Question

directions: calculate the given problems. show your complete solutions. (15 points)

1. the distance the car traveled in meters at 1 sec, 2 sec, 3 sec and 4 sec were recorded in the data table below. calculate the average velocity for the car after 4 seconds.

time (sec)	distance (m)
2 sec	1 m
3 sec	1.5 m
4 sec	2 m

solution

Explanation:

Step1: Recall the formula for average velocity

The formula for average velocity \( v_{avg} \) is given by the total displacement (\( \Delta d \)) divided by the total time (\( \Delta t \)). Mathematically, \( v_{avg}=\frac{\Delta d}{\Delta t} \). Here, the initial position (at \( t = 0 \) sec) is not given, but we can consider the displacement from \( t = 0 \) to \( t = 4 \) sec. However, looking at the data, at \( t = 1 \) sec, distance is \( 0.5 \) m, \( t = 2 \) sec, \( 1 \) m, \( t = 3 \) sec, \( 1.5 \) m, \( t = 4 \) sec, \( 2 \) m. Assuming that at \( t = 0 \) sec, the distance is \( 0 \) m (since the car starts from rest or initial position is \( 0 \)), the total displacement \( \Delta d \) after \( 4 \) sec is \( 2 - 0=2 \) m, and total time \( \Delta t = 4 - 0 = 4 \) sec. Alternatively, we can also think of average velocity as the total distance traveled divided by total time (since it's moving in a straight line, displacement equals distance here).
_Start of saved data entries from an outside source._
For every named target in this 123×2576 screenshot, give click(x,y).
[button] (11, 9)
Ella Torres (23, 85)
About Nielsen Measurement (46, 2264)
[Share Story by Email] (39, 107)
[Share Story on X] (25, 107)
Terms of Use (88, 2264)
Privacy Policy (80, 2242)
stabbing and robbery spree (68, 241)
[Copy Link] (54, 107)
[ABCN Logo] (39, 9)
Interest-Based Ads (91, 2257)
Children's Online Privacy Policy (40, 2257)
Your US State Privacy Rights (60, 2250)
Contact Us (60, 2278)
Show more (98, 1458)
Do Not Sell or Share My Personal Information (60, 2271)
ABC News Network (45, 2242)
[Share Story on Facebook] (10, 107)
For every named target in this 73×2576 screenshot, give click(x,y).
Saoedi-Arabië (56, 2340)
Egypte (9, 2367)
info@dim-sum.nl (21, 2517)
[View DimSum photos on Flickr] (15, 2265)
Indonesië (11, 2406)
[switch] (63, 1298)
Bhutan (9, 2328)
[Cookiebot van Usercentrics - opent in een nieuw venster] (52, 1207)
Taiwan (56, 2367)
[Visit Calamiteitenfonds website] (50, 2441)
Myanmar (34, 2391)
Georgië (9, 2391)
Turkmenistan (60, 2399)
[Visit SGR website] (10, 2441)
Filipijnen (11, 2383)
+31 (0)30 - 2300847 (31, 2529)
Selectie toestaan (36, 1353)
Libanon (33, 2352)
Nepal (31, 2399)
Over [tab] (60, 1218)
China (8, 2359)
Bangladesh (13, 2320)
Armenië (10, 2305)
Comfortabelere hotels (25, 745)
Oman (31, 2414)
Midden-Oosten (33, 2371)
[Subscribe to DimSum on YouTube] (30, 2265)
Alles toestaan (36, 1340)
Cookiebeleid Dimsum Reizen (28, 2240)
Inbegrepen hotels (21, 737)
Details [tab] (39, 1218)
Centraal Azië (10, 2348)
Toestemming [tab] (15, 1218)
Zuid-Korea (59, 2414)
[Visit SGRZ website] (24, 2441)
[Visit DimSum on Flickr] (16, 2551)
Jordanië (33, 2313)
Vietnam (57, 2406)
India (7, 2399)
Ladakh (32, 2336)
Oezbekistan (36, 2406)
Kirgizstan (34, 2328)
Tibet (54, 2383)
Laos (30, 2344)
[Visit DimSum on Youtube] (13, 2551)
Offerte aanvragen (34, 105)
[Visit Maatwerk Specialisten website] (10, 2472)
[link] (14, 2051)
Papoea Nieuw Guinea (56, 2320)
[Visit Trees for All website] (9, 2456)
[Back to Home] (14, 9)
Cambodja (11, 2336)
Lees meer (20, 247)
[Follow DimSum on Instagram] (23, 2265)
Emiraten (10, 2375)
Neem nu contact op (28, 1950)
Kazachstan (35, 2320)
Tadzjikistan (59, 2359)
Step2: Calculate average velocity

Using the formula \( v_{avg}=\frac{\text{Total Distance}}{\text{Total Time}} \). The total distance traveled after \( 4 \) seconds is \( 2 \) m (from the table, at \( t = 4 \) sec, distance is \( 2 \) m) and total time is \( 4 \) sec. So, \( v_{avg}=\frac{2\ \text{m}}{4\ \text{sec}} \).

Step3: Simplify the expression

\( \frac{2}{4}=0.5 \) m/s.

Answer:

The average velocity of the car after 4 seconds is \( 0.5 \) m/s.